> [TASK ITEM]: Restate word for word the lines of the entries below, starting with the line that holds "Cookie-Richtlinie (EU) (56, 381)" and ending with the line that holds "Individuelle Rennradbekleidung. (67, 306)", and no others.

> [Pixel coordinate grounding data]:
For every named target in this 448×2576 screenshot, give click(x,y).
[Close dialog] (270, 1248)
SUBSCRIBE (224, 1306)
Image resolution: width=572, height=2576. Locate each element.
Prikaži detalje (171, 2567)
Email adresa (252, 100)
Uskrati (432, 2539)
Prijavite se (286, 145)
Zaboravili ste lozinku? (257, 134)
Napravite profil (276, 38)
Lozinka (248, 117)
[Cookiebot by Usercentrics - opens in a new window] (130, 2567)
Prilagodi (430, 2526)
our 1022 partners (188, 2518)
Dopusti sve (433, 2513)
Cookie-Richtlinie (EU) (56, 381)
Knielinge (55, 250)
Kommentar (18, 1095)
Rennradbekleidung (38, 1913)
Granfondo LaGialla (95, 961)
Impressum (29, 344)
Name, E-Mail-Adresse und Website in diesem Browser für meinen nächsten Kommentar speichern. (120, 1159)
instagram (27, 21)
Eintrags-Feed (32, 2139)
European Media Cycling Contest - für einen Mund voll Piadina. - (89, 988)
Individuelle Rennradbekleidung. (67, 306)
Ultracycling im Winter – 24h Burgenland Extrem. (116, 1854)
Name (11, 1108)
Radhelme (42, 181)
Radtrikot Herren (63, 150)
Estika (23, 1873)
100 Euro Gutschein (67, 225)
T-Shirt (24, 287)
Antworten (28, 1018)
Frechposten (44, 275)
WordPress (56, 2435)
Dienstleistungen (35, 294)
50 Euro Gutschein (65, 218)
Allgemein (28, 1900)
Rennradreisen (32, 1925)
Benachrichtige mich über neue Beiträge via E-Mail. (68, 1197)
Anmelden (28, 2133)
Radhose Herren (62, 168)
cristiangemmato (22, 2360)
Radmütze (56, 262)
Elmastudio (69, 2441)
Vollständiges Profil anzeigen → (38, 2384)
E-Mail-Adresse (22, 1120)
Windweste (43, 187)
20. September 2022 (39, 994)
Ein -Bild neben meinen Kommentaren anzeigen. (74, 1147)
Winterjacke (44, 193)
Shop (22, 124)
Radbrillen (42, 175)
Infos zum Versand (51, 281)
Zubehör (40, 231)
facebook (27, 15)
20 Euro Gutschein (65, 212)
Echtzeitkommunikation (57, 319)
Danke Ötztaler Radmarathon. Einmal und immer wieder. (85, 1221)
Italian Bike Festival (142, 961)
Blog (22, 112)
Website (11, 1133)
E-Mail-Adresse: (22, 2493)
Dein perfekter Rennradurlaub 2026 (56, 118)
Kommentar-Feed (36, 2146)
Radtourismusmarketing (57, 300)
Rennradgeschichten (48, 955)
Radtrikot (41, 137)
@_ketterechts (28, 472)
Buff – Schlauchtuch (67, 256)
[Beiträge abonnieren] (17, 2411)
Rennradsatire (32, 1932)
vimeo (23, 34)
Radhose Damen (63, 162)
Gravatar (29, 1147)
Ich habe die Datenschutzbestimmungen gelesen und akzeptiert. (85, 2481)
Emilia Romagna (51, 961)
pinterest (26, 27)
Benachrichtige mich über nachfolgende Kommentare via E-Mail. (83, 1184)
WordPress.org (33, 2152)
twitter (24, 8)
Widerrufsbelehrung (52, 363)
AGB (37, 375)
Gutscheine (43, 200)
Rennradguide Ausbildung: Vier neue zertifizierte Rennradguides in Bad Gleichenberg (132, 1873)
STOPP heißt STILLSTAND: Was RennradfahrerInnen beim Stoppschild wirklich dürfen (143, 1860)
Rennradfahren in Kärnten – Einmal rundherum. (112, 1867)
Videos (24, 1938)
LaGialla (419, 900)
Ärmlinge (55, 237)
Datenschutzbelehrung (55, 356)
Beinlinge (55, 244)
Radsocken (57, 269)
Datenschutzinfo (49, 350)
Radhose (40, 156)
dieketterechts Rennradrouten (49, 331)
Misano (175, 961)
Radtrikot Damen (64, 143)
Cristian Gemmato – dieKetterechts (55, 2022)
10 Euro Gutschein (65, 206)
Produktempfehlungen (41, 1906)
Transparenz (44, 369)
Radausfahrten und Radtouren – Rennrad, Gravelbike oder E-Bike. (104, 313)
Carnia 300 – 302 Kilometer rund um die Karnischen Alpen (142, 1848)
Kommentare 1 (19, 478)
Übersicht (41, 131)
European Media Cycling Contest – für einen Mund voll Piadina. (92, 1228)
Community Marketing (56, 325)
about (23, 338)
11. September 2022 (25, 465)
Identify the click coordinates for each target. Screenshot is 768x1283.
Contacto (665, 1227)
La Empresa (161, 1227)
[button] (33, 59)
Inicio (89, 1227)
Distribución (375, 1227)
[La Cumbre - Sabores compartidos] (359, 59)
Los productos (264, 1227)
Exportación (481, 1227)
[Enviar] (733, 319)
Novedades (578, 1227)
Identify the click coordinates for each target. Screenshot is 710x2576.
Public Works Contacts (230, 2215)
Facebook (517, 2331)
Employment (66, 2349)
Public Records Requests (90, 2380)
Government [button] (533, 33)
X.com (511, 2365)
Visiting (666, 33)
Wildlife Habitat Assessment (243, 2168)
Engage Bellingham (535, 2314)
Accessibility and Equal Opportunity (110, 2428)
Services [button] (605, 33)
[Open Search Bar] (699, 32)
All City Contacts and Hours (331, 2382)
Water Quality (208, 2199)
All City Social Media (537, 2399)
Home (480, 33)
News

> [RESULT]:
Cookie-Richtlinie (EU) (56, 381)
Knielinge (55, 250)
Kommentar (18, 1095)
Rennradbekleidung (38, 1913)
Granfondo LaGialla (95, 961)
Impressum (29, 344)
Name, E-Mail-Adresse und Website in diesem Browser für meinen nächsten Kommentar speichern. (120, 1159)
instagram (27, 21)
Eintrags-Feed (32, 2139)
European Media Cycling Contest - für einen Mund voll Piadina. - (89, 988)
Individuelle Rennradbekleidung. (67, 306)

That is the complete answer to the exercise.